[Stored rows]
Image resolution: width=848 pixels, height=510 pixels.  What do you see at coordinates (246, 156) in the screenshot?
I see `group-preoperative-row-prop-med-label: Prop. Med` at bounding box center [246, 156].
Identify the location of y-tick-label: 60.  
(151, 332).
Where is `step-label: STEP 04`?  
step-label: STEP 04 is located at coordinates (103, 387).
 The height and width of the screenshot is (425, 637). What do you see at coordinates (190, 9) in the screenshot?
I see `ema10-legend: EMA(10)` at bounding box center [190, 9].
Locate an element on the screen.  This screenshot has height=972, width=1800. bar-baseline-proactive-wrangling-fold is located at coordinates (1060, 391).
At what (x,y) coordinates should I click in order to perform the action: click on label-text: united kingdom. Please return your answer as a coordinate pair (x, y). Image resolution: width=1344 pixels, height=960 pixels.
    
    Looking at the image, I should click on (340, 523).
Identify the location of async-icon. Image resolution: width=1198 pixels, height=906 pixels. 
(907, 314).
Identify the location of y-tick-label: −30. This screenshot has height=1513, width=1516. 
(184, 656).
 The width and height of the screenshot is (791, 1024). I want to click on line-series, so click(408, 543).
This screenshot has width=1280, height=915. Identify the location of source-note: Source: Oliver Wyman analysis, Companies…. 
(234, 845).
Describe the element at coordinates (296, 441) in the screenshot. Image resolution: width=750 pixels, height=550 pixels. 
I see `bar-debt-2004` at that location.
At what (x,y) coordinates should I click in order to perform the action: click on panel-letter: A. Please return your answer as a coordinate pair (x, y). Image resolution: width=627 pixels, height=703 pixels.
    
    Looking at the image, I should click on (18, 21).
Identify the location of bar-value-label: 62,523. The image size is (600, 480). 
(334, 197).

• **Work instruction**
Copy the lines from the one containing "pixels, height=703 pixels." through the end of the rows, including both of those lines.

• **Answer area**
At what (x,y) coordinates should I click in order to perform the action: click on panel-letter: A. Please return your answer as a coordinate pair (x, y). Image resolution: width=627 pixels, height=703 pixels.
    
    Looking at the image, I should click on (18, 21).
Identify the location of bar-value-label: 62,523. The image size is (600, 480). 
(334, 197).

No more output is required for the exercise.